Given this linkage between planning and energy, planning has a key role to play in emissions reductions and the transition to renewable energy. While the majority of Canadians reside in urban centers, approximately 20% of the national population remain in small town and rural contexts. Existing land-use planning frameworks do not allow for the integration of energy, and the role of energy transitions and land-use planning in rural areas is understudied. For all communities to see the benefits of net-zero and reduced emissions, it is critical that rural and small communities are included. To develop equitable energy transitions, research that is inclusive of small and rural communities is needed.
This goal of this research is to identify the barriers to integrating land-use planning and energy planning that are preventing rural Manitoba rural municipalities from achieving a low-carbon energy transition. Specifically, if issues of political will and values, or lack of capacity are the primary barrier to integration. The objectives of this research are:

  1. Develop a systematic plan quality evaluation framework to assess the inclusion of energy planning in rural municipal development plans.
  2. Explore why municipal planners decided to pursue, or not pursue, energy considerations within development plans.
  3. Identify success factors and barriers to the integration of energy planning into rural land-use planning frameworks.
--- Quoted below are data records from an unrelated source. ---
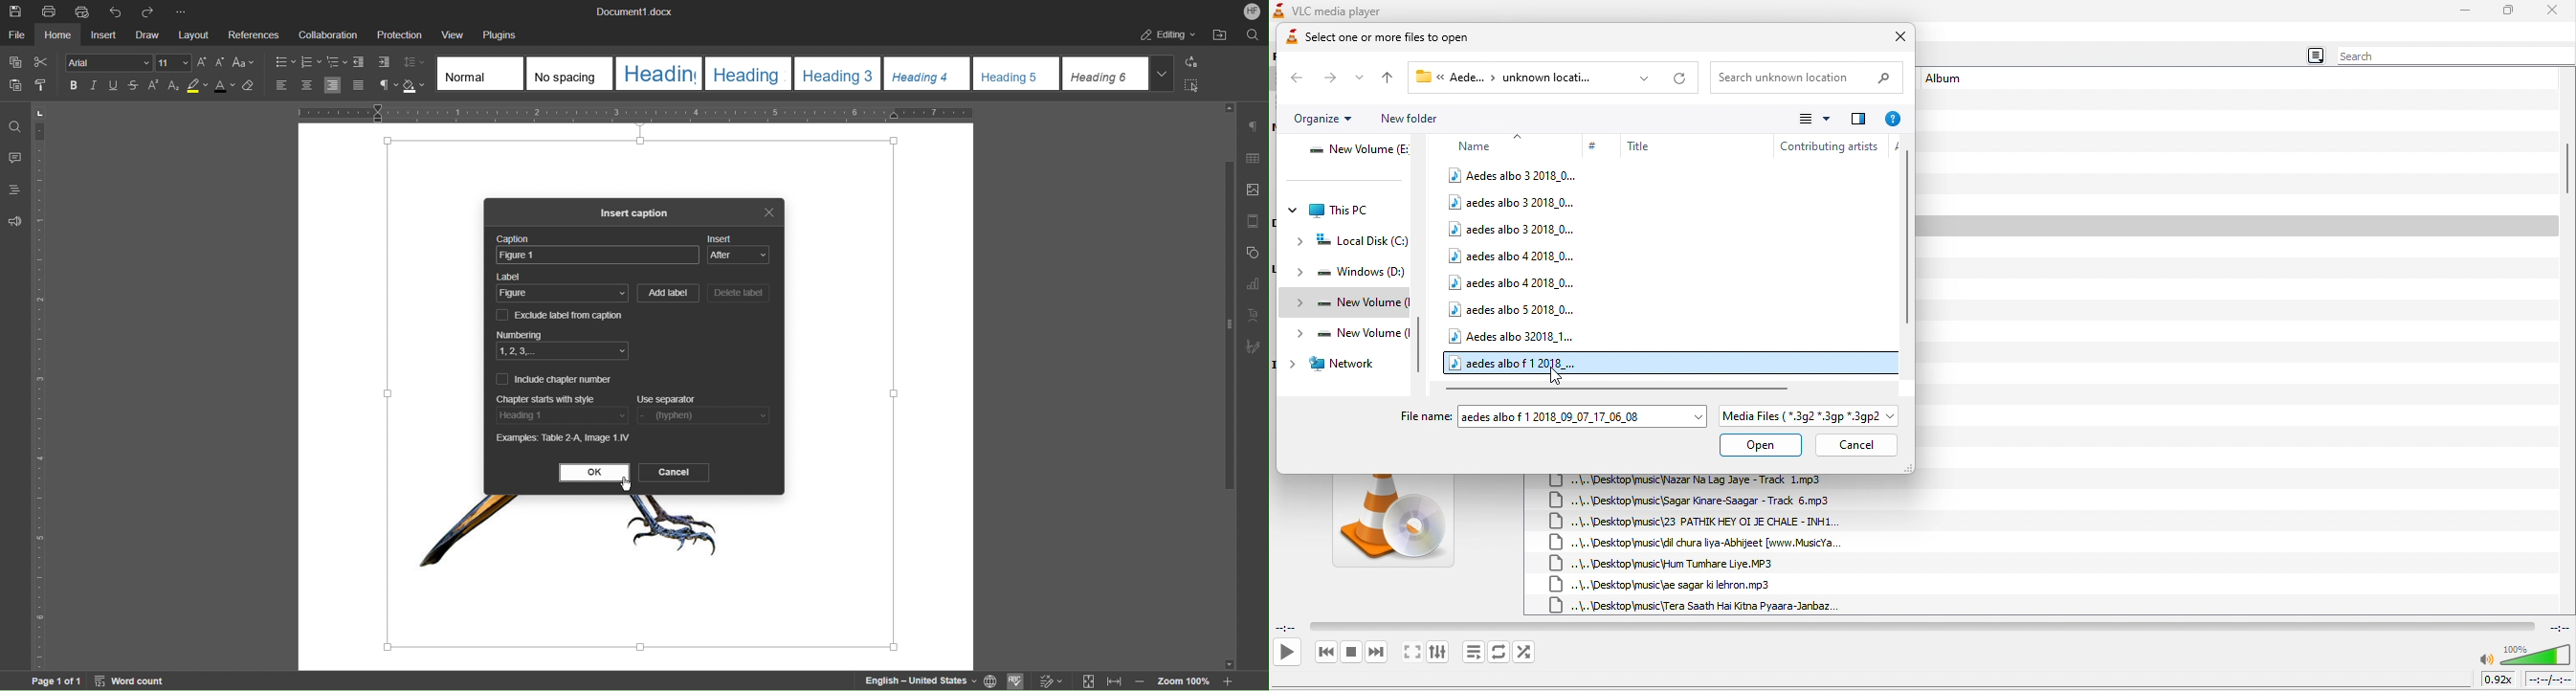  What do you see at coordinates (19, 36) in the screenshot?
I see `File` at bounding box center [19, 36].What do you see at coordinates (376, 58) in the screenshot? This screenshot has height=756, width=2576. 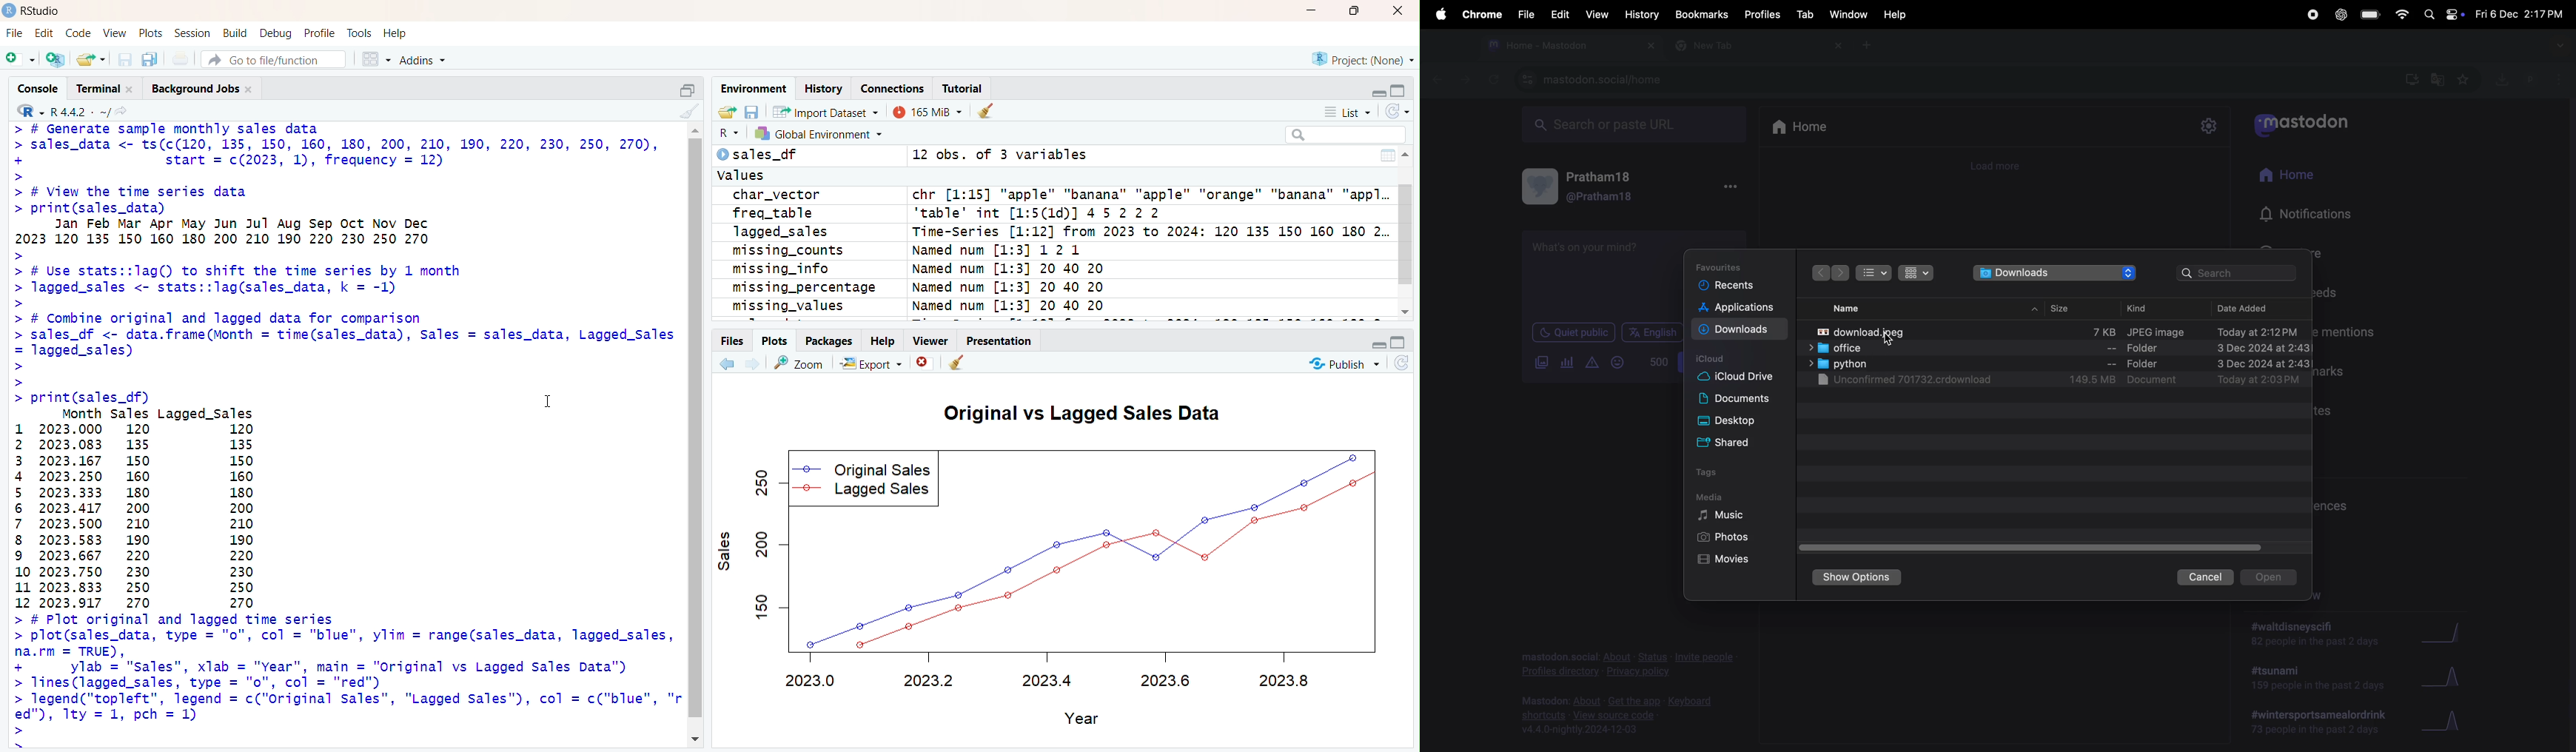 I see `workspace panes` at bounding box center [376, 58].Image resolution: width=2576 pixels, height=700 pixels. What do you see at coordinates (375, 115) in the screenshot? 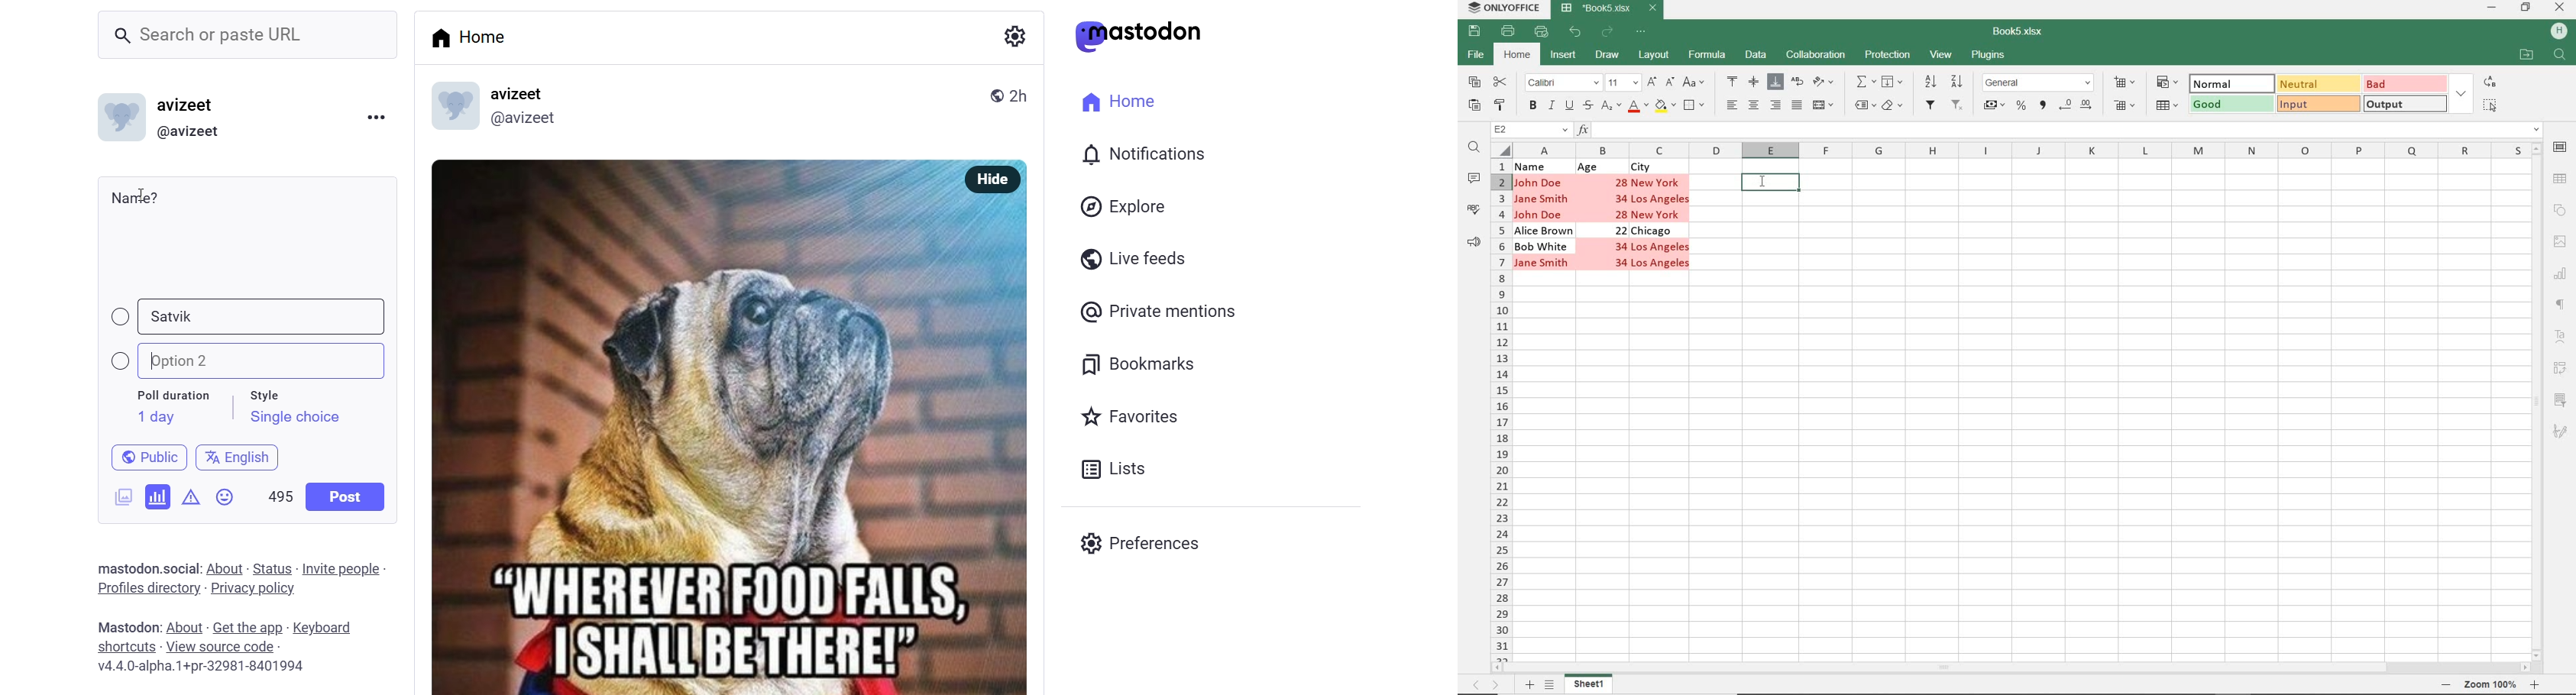
I see `more` at bounding box center [375, 115].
Findings from this research will enable municipal governments to plan for and include clean energy technology within their communities in a mutually beneficial and well-planned manner. Results will also assist in guiding provincial decision-makers and utility companies in better equipping and supporting municipalities to enable low-carbon energy. This research provides some of the first empirical evidence on how rural communities are preparing for energy transitions and net-zero in Canada. It is also one of the first plan evaluation studies focused solely on Manitoba, and one of a few academic studies to critically review Manitoba’s planning system. Ultimately, this research contributes critical knowledge on how to include rural communities in the global energy transition and to understanding why an implementation gap exists, and what can be done to address it.